STANFORD -- For 65 minutes, on Thursday, Jan. 7, faculty senators patiently listened to a discussion of reapportionment of their body - a process required every five years.

But in the spirit of efficiency that is sweeping Stanford, they voted near the end to change the "quinquennial" process to one that will take place only once every 10 years, unless the senate Steering Committee deems it necessary to take up the issue halfway through the decade.

The result of last week's deliberation is that the senate will continue to have 55 members for at least five more years, and perhaps until 2003. However, beginning next year, the School of Engineering will lose one senator, dropping from 11 to 10, while Humanities and Sciences gains one, from 24 to 25.

At the recommendation of its ad hoc committee on senate representation, the full senate agreed to a minor change in determination of representation, which is based nearly equally on the number of faculty and the number of students in each school. Dropped from the student component of the formula was consideration of the number of student majors; now, only the number of units taught and number of degrees granted will make up the student half of the equation.

The senate also agreed with the ad hoc committee, chaired by mathematics Professor Halsey Royden, that because of frequent organizational changes, lists of academic administrative officers included in special electoral unit 11 should be more generic. Among the officers in that category are the president, provost, vice provosts and associate provosts, the library director, registrar and the academic secretary.

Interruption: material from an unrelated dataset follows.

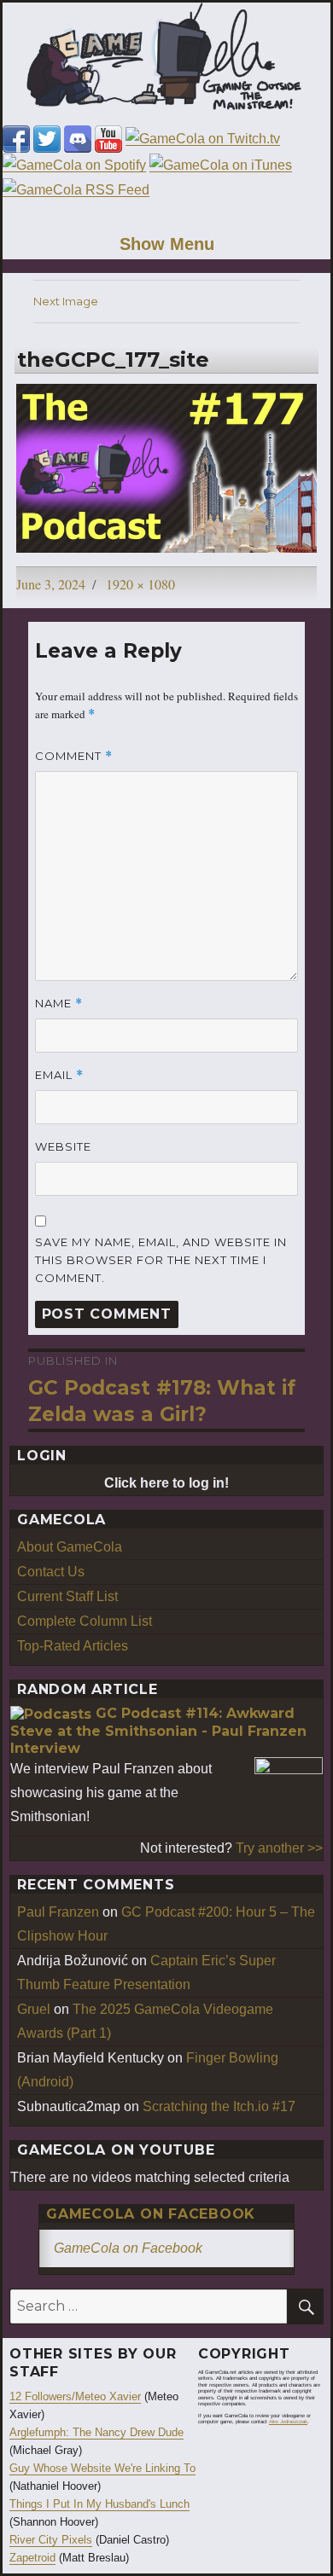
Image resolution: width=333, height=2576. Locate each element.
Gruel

Chemistry Professor Richard Zare recommended changing reapportionment to a once-a-decade project, but the senators agreed that half-way through the decade the Steering Committee should commission a study if major changes in the schools have skewed representation.

Commenting on reapportionment near the end of the discussion, President Gerhard Casper joked that as far as he could tell, Stanford's system was "undoubtedly the most complicated, and therefore the fairest, in the entire world."

As wide laughter ensued, senate chair William Northway, diagnostic radiology, told Royden he should interpret that as a compliment.